2012 NCAA National Collegiate women's ice hockey tournament
- Teams: 8
- Finals site: AMSOIL Arena,; Duluth, Minnesota;
- Champions: Minnesota Golden Gophers (3rd title)
- Runner-up: Wisconsin Badgers (6th title game)
- Semifinalists: Cornell Big Red (3rd Frozen Four); Boston College Eagles (3rd Frozen Four);
- Winning coach: Brad Frost (1st title)
- MOP: Noora Räty (Minnesota)
- Attendance: 13,425, 2,439 for Championship Game

= 2012 NCAA National Collegiate women's ice hockey tournament =

NCAA women's ice hockey postseason tournament

The 2012 NCAA National Collegiate women's ice hockey tournament involved eight schools in single-elimination play that determined the national champion of women's NCAA Division I college ice hockey.

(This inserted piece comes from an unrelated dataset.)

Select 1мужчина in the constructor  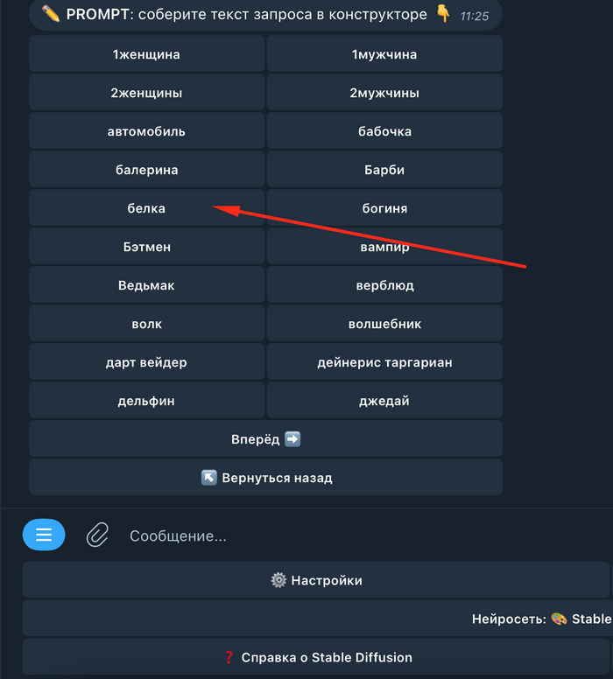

The Frozen Four were hosted by the Minnesota Duluth Bulldogs at AMSOIL Arena in Duluth, Minnesota. North Dakota reached the NCAA tournament for the first time in program history. The Minnesota Golden Gophers defeated the Wisconsin Badgers 4–2 for their third championship in program history and first since 2005.

== Qualifying teams ==

The winners of the ECAC, WCHA, and Hockey East tournaments all received automatic berths to the NCAA tournament. The other five teams were selected at-large. The top four teams were then seeded and received home ice for the quarterfinals.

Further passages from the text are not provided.